蝸牛階にはコルチ器という器官があり、音の振動を感知する有毛細胞が並んでいます。有毛細胞から出る聴毛が蝸牛階の基底膜にくっついていて、蝸牛に伝わる振動をキャッチします。有毛細胞は、場所によって感知する周波数の分担が分かれています。
有毛細胞からの神経インパルスは、蝸牛神経を通って延髄に入り、大脳皮質の側頭葉にある聴覚野へと送られます。この蝸牛神経と、平衡感覚をつかさどる三半規管からの前庭神経をあわせて内耳神経(第Ⅷ脳神経)といいます。
「聞こえる」ということ
音が聞こえるということは、音が耳に入り、その振動を感知し、その信号が中枢に伝わって、大脳でその信号を処理することです。基本的には、このどこが欠けても音を感じることはできません。しかし、音が外耳や内耳から伝わるのではなく、骨の振動として直接内耳に伝えられて音を感知することもできます。
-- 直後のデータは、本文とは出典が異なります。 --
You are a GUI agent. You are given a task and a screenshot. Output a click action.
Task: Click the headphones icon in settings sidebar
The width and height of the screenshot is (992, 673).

これを骨伝導といいます。
耳は顔の左右にあるので、左右の耳に音が届く時間や強さの差によって、音の方向を判断することができます。
聞こえるということは、単に音が伝わるということではなく、中枢神経の働きを伴う複雑なシステムによって成り立っているのです。
中耳と喉をつなぐ耳管
中耳は耳管というトンネルで喉とつながっているため、大気と同じ圧力に保たれています。高速エレベーターや飛行機に乗ったり、水に潜ったりした時など、外の圧力が急に変化すると、圧力差によって鼓膜が外と内のどちらかに引っ張られます。鼓膜がうまく振動できなくなり、音が聞こえにくくなります。このようなときは、口を大きく開けたり唾を飲み込んだりすると、耳管が開いて圧力差を解消できます。ダイビングのときのように、鼻をつまんでいきむようにする(耳抜き)のも効果があります。
中耳炎は、風邪などによる喉の感染が耳管を伝って中耳に入るのが主な原因です。子どもは耳管が水平に近いので、喉から耳に感染が伝わりやすく中耳炎を起こしやすいのです。
ちょっと豆知識
老人にはヒソヒソ話は聞こえちゃう
高齢になると徐々に耳が遠くなり、話を聞き返したり、テレビの音を大きくしたりするようになります。老化による聴力の低下は、高い周波数の音に顕著に現れます。つまり高い音が聞こえにくくなるのです逆に低い周波数の音は比較的よく聞き取れます。低い音でヒソヒソ話をしていると、案外ちゃんと聞こていたりするようです。